Machine Learning Discovers Over 10,000 Candidate Exoplanets in NASA Survey Data

Tianjiangshuo·

Machine Learning Discovers Over 10,000 Candidate Exoplanets in NASA Survey Data

Summary: Researchers using machine learning algorithms to analyze the first year of observations from NASA's Transiting Exoplanet Survey Satellite (TESS) have identified 10,091 new candidate exoplanets from a scan of 83 million faint stars—a discovery that could more than double humanity's confirmed exoplanet catalog of over 6,200 worlds.

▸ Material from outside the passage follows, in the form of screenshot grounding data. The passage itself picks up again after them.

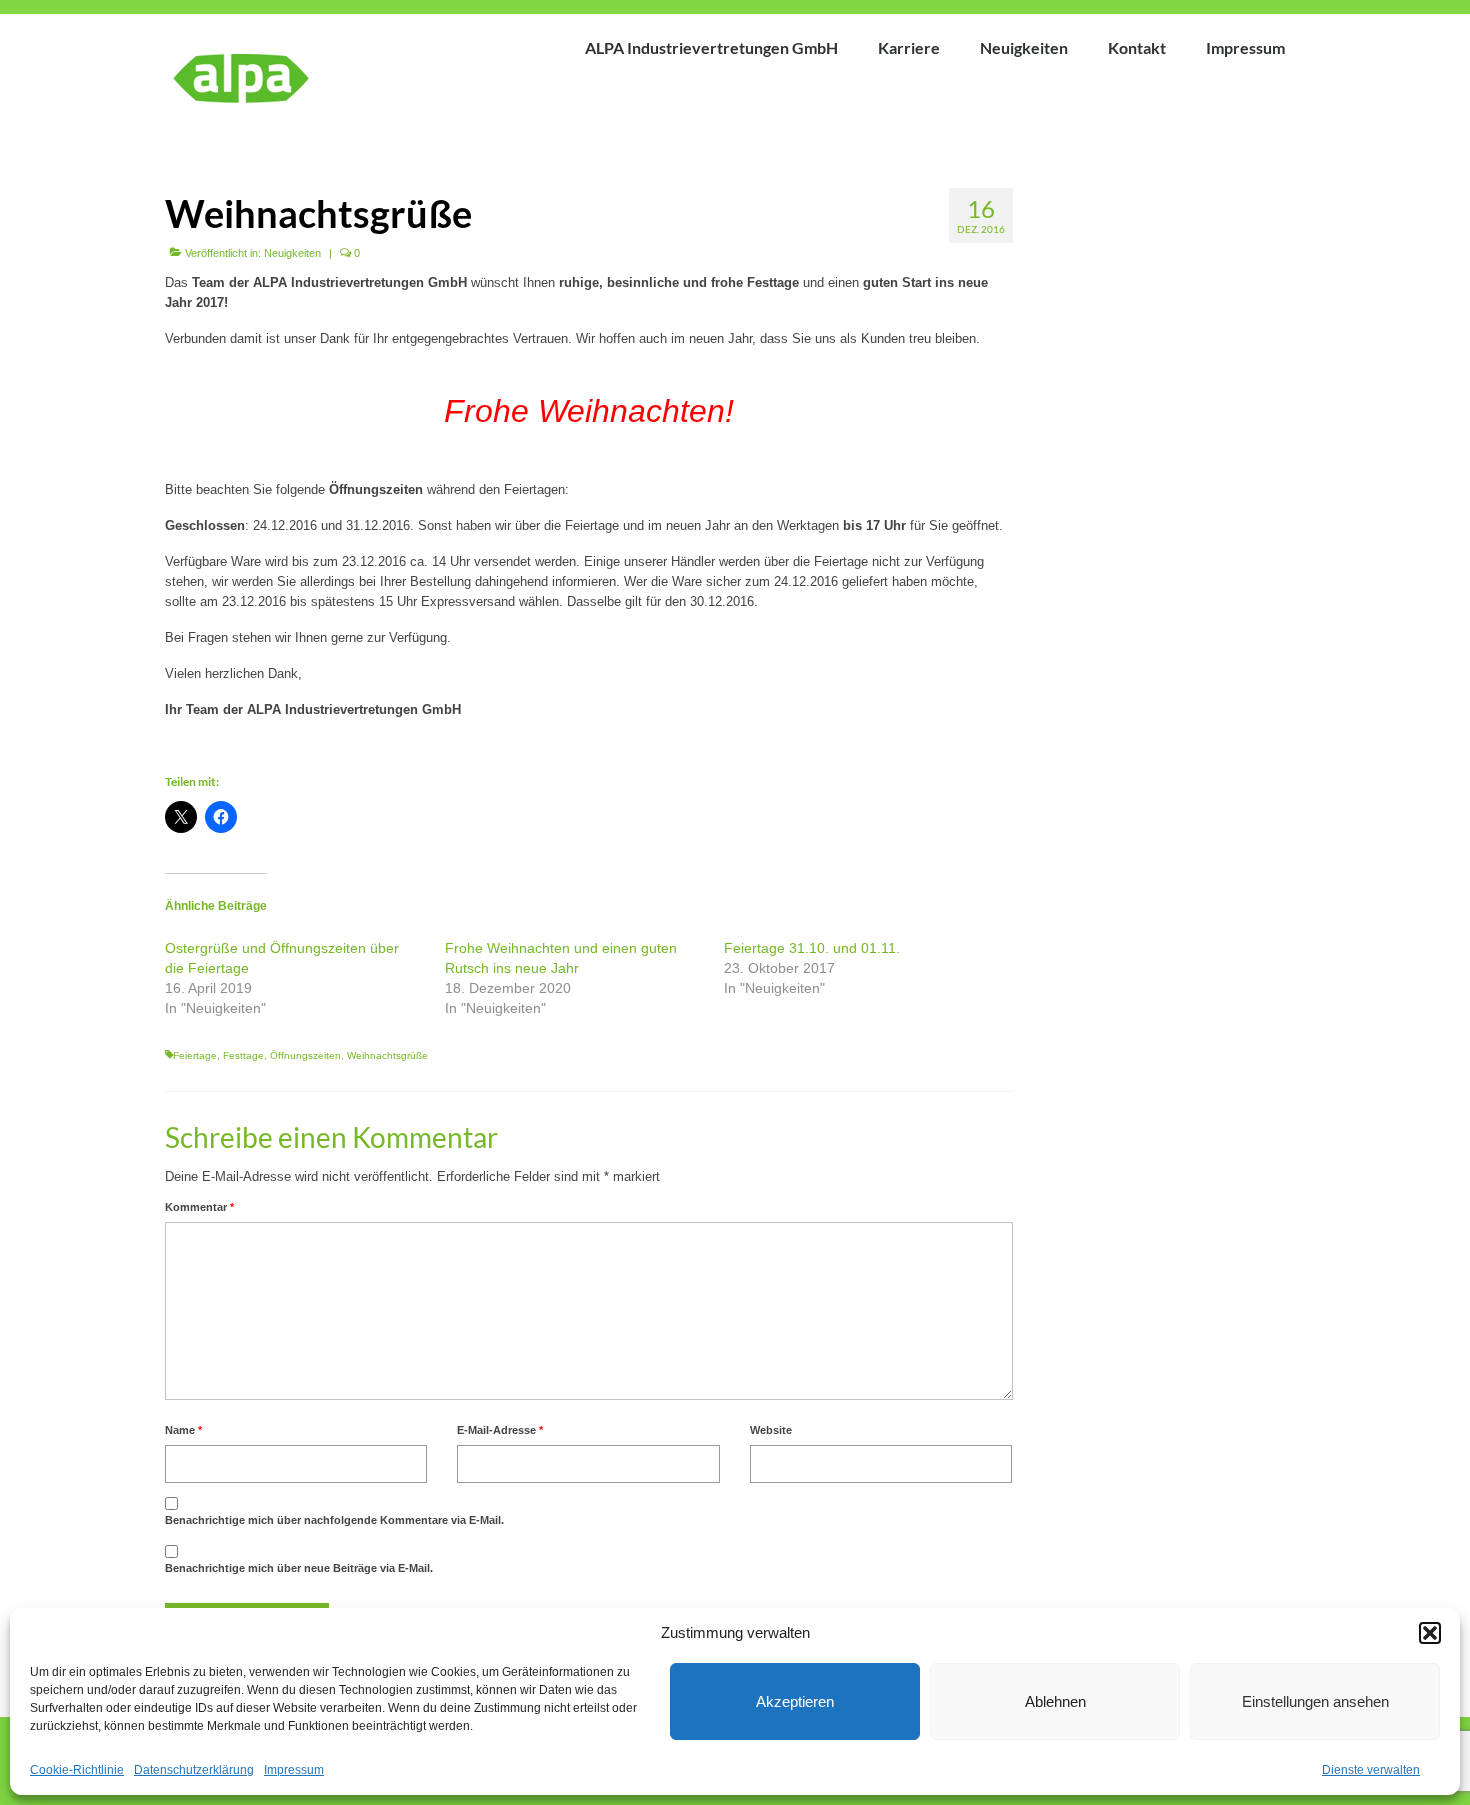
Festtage (243, 1055)
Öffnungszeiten (305, 1055)
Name (183, 1430)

As of today, humanity has confirmed the existence of more than 6,200 exoplanets—worlds orbiting stars beyond our solar system. But a new study published in Nature may dramatically revise that number upward. Researchers applied machine learning to TESS's first year of observational data, systematically scanning 83 million stars and discovering 10,091 previously uncatalogued candidate bodies in a single survey.

TESS detects exoplanets by identifying periodic "transits"—the subtle dimming of a star's light when a planet passes in front of it from the satellite's perspective. However, previous analysis methods focused primarily on brighter stars. The new study extended the search to stars 16 times fainter than typical TESS targets, revealing a vast population of candidates that had previously been overlooked.

All newly discovered candidates currently remain in "candidate" status pending confirmation. Some may ultimately prove to be non-planetary objects or merely noise in the data, while others could become prime targets in the search for extraterrestrial life. The research team plans to analyze additional TESS observation cycles to further expand the exoplanet database.